▸ DA SVOLGERE
Quali parole o espressioni compaiono tra virgolette semplici nel brano sull'espansione commerciale? Elencale tutte, nell'ordine in cui appaiono.

La colonizzazione greca1 del Mediterraneo è una primordiale storia di espansione commerciale. Così come lo fu l’antica ‘Via della Seta’, l’intreccio di vie terrestri, marittime e fluviali, che collegava la Cina all’Impero Romano, e attraverso la quale scorrevano gli scambi commerciali tra Oriente e Occidente. Una ‘via’, tra l’altro, rilanciata di recente dal governo cinese col progetto “Belt and Road Initiative”. Primo passo di una ‘colonizzazione’ cinese del vecchio continente.

Questa espansione spaziale ha caratterizzato l’intera storia mercantile dell’umanità, per raggiungere il suo massimo nel XX secolo con la ‘globalizzazione’ capitalista. La forte accelerazione di questo processo espansivo che l’ha caratterizzata, ha al tempo stesso determinato il rapido raggiungimento del suo limite: la Terra ha una dimensione finita. E a un certo punto, è ‘finita’. Non offriva più spazio per una ulteriore espansione.

Non ai ritmi e alla velocità richiesti dalla ‘spaziofagia’ dell’economia capitalistica.

▸ ELENCO MOSTRATO
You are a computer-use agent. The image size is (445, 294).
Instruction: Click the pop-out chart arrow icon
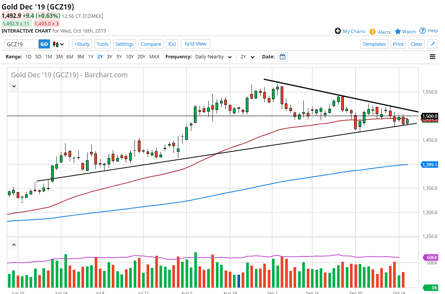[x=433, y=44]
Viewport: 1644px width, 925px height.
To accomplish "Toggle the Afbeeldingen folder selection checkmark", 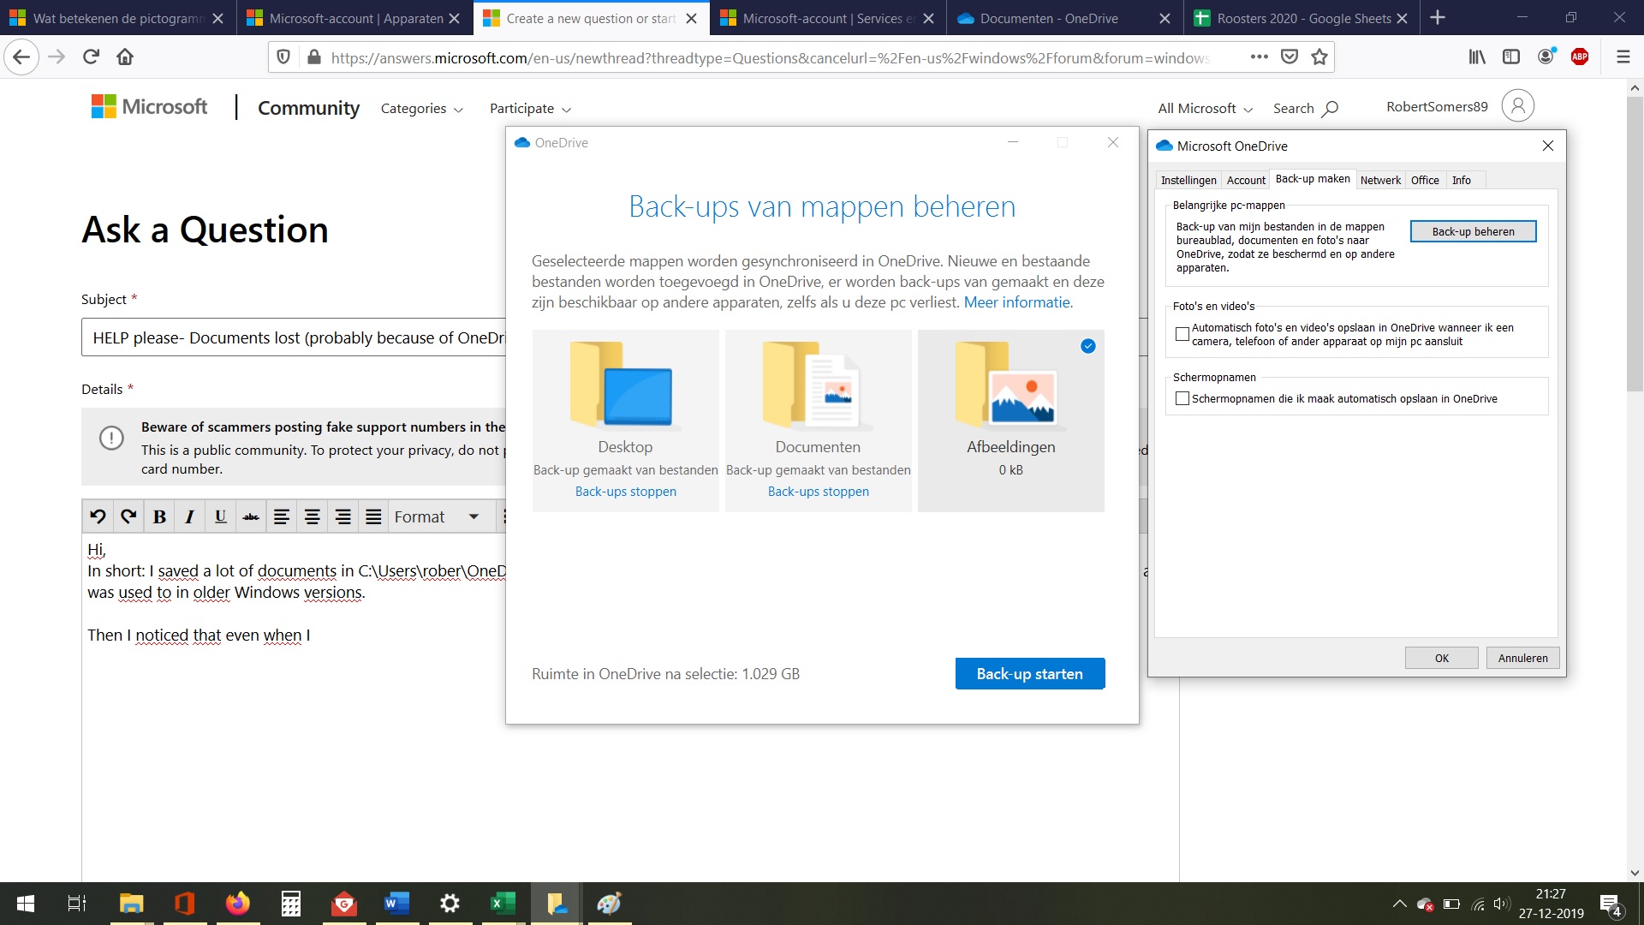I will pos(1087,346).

==

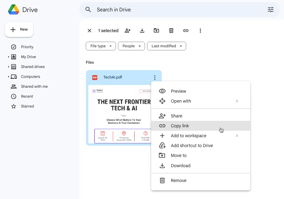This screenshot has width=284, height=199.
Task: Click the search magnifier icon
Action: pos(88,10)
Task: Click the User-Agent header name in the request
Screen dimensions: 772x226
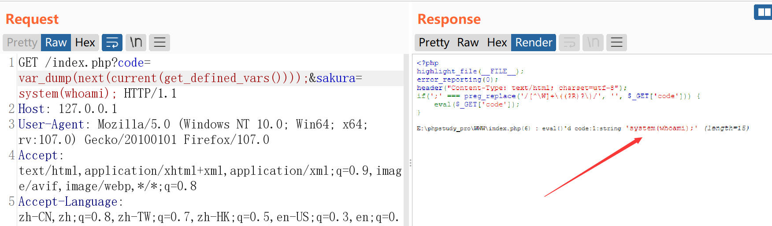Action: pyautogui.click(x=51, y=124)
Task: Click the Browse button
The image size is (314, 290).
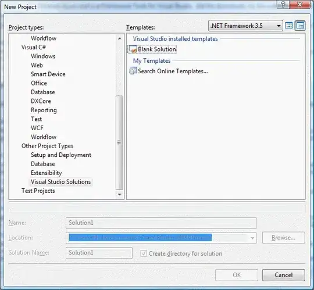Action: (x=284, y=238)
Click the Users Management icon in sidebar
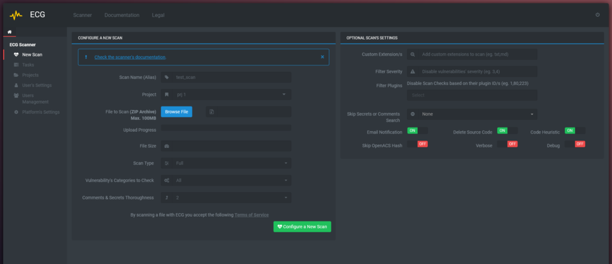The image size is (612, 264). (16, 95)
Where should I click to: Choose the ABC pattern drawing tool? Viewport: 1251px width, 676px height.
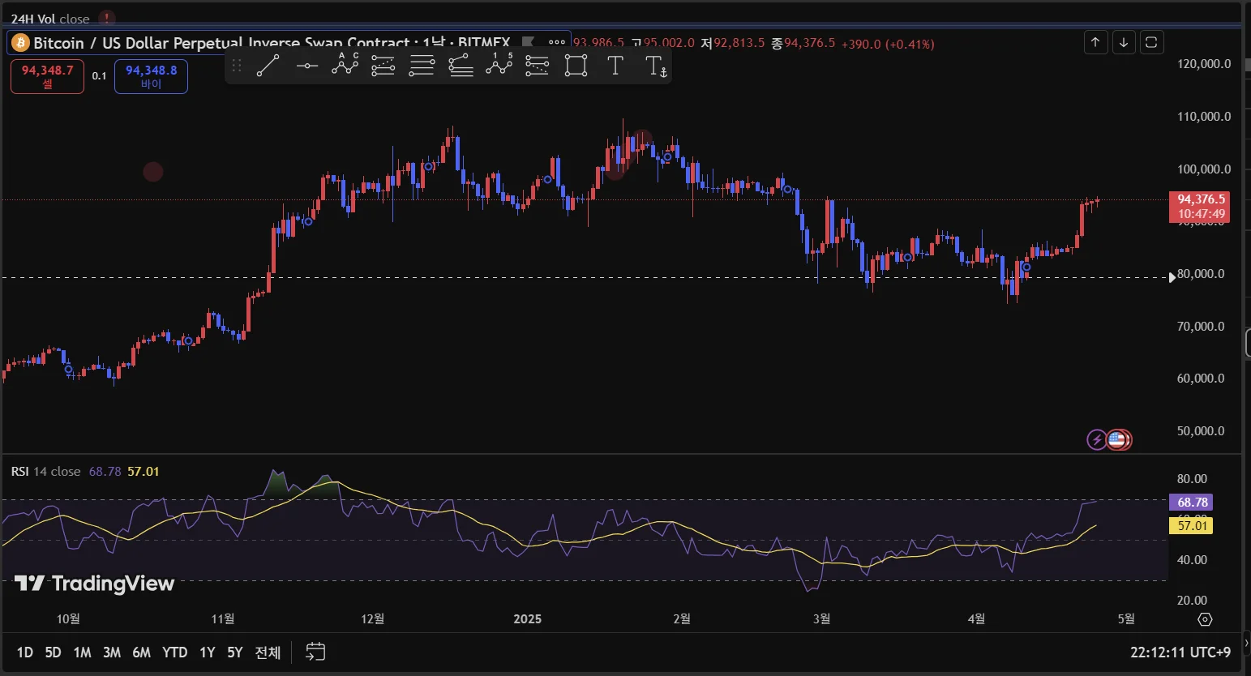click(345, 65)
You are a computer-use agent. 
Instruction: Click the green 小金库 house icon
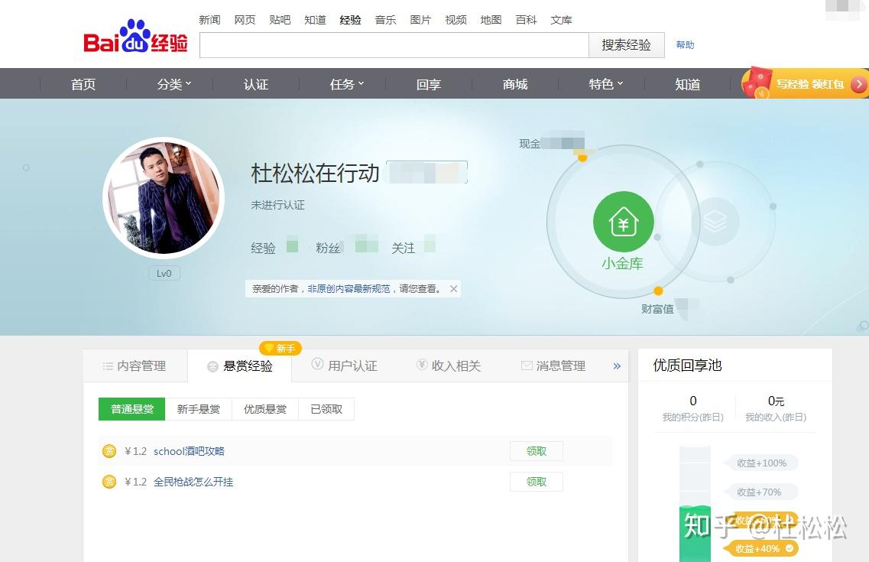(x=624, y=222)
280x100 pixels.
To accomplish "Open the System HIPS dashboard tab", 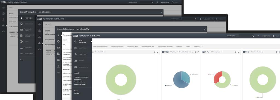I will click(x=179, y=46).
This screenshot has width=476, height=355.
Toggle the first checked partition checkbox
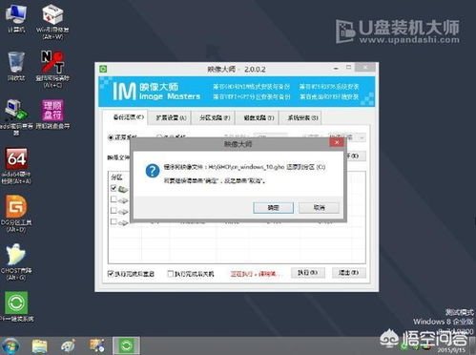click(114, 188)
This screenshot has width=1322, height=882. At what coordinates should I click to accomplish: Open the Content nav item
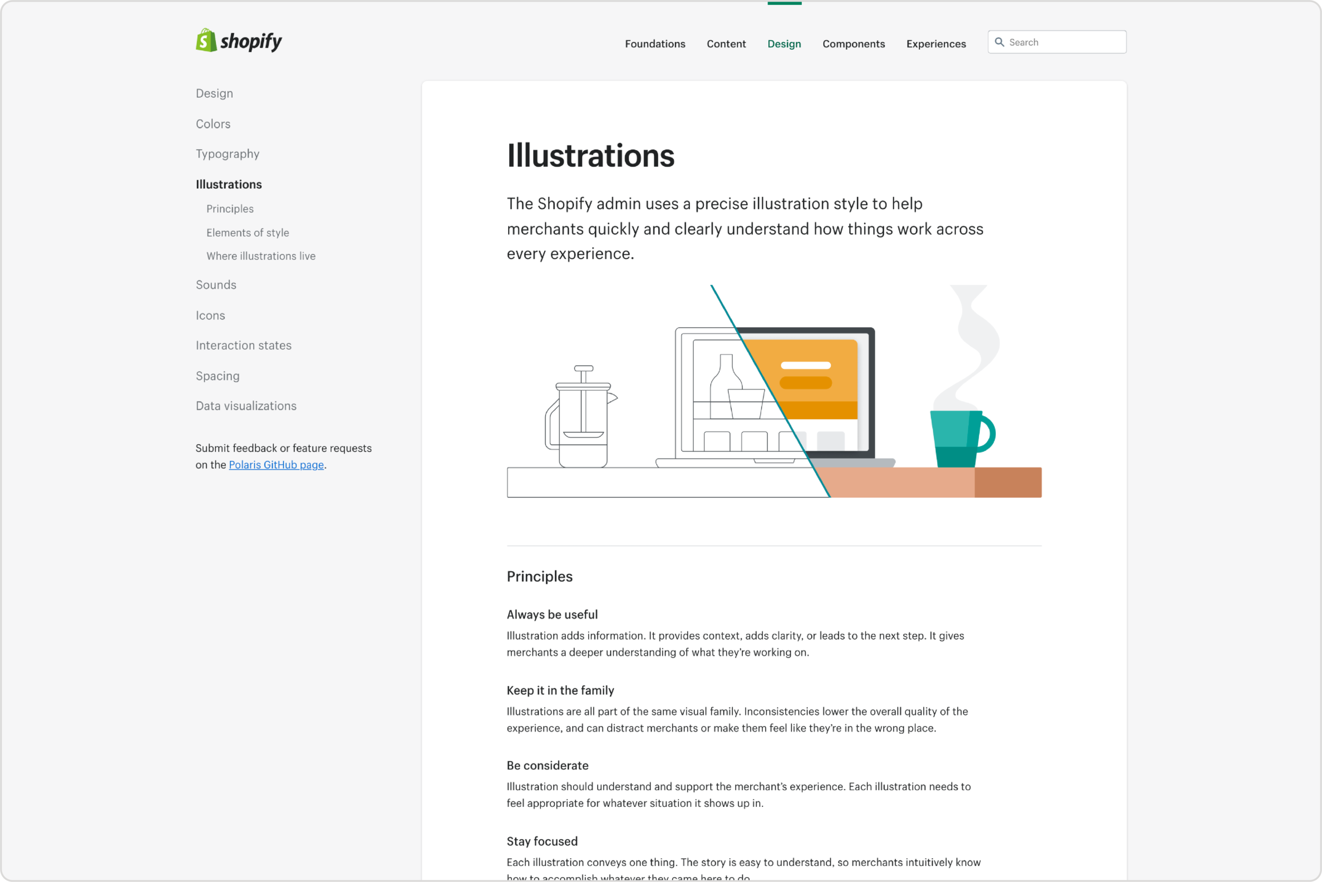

▸ RISPOSTA SCRITTA
- Via della Seta
- via
- colonizzazione
- globalizzazione
- finita
- spaziofagia